The Iranian regime claims in its official reports that the unemployment rate has declined, but the reality of the labor market paints a different picture. Today, the issue is no longer limited to unemployment itself; a phenomenon known as “hidden unemployment” or “labor force withdrawal” has become one of the country’s most serious economic crises. Millions of people, particularly young people and educated women, are no longer even searching for work, making the official unemployment rate appear lower than the actual situation.
According to the definition used by the Statistical Center of Iran, the Iranian regime’s official statistics agency, only individuals who were without a job during the reference week and were actively seeking employment are classified as unemployed. As a result, those who have stopped looking for work because they have lost hope of finding a job are no longer counted as unemployed and are excluded from the economically active population. Therefore, a decline in the official unemployment rate does not necessarily indicate the creation of new jobs and, in many cases, is the result of a declining labor force participation rate.
Iran’s Employment Crisis: The Increase in Unemployment Insurance Registrations
The latest official reports from the Statistical Center of Iran show that the country’s labor force participation rate was about 38% in 2025. In other words, more than 62% of the working-age population was neither employed nor looking for work—a figure considered extremely low compared with many countries in the region and other emerging economies. In many middle-income countries, labor force participation rates range between 55% and 70%.
The severity of this crisis is even greater among women. Women’s labor force participation in Iran is among the lowest in the world and has fluctuated between 13% and 15% in recent years. Many women with university degrees have effectively left the labor market because of limited job opportunities, hiring discrimination, job insecurity, and low wages.

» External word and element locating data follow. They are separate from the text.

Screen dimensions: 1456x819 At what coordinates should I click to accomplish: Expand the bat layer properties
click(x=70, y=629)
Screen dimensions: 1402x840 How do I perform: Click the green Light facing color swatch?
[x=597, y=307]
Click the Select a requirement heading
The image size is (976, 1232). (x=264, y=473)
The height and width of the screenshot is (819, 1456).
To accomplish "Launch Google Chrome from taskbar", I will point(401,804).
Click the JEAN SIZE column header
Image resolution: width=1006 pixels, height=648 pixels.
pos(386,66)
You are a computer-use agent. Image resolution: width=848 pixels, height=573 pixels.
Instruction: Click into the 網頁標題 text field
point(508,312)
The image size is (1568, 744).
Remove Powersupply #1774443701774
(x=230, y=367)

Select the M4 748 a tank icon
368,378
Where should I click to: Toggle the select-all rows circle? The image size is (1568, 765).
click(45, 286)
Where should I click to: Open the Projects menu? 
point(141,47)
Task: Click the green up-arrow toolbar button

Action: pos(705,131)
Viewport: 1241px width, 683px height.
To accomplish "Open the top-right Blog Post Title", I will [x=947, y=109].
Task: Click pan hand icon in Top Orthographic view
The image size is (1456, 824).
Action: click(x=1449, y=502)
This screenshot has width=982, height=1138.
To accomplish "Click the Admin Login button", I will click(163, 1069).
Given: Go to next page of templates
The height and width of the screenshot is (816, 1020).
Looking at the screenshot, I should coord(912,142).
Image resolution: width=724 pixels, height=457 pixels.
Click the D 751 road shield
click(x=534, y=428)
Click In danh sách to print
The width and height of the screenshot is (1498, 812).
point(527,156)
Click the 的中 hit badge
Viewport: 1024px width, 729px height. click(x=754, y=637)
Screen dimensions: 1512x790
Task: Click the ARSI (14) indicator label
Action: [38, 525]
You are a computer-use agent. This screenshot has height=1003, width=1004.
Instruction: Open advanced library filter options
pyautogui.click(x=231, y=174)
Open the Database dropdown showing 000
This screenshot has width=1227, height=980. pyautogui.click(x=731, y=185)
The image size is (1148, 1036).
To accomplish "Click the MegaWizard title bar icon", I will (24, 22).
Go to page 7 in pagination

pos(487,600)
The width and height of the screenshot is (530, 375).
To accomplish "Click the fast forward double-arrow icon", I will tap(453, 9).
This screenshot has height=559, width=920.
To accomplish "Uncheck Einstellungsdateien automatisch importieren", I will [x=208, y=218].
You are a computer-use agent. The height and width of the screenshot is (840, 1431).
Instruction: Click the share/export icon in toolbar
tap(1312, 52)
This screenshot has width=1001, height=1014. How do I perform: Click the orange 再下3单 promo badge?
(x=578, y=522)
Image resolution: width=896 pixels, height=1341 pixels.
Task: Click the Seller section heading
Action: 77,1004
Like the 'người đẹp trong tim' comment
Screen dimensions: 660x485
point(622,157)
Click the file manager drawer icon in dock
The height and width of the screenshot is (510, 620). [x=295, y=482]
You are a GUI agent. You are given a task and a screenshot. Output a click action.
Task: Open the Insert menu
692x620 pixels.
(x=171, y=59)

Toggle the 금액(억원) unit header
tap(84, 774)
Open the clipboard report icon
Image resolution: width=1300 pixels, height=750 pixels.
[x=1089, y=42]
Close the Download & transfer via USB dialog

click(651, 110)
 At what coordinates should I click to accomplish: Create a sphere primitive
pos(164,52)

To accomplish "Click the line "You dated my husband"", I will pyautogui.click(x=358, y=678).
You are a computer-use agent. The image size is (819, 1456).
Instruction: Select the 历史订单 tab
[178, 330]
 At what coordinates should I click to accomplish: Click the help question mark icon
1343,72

Youth Unemployment and the Alarming Figures
Young people face similar conditions. According to official statistics, the unemployment rate among those aged 15 to 24 remains more than twice the national average and exceeds 20% in some provinces. At the same time, a significant share of university graduates are either forced to work in jobs unrelated to their field of study or abandon their job search altogether because of the lack of suitable opportunities.
The findings of a survey conducted by JobVision, an Iranian employment platform, present a similar picture. According to the report, 66% of job seekers identified the creation of new employment opportunities and economic stability as their top priority, while 74% said they had been forced to reduce their living expenses to cope with economic hardship.
Economists cite multiple reasons for the expansion of this crisis, including declining investment, aging industries, the closure or reduced capacity of manufacturing facilities, the energy crisis and frequent power outages affecting industry, chronic inflation, economic uncertainty, intensified sanctions, and the consequences of war. Together, these factors have reduced demand for labor and pushed the economy’s job-creation capacity to its lowest level in recent years.
However, many experts believe that the root cause of the employment crisis extends beyond economic indicators. Structural corruption, the expansion of monopolistic institutions, extensive intervention by government and military bodies in the economy, the lack of investment security, constantly changing regulations, and weak rule of law have created an uncertain business environment for both domestic and foreign investors, undermining incentives to establish new businesses.
Under these circumstances, the decline in the official unemployment rate is less a sign of an improving labor market than evidence of the growing phenomenon economists describe as “hidden unemployment” and “employment discouragement”—a silent crisis that is removing an increasing share of the country’s workforce from productive economic activity each day and making the outlook for Iran’s labor market even bleaker.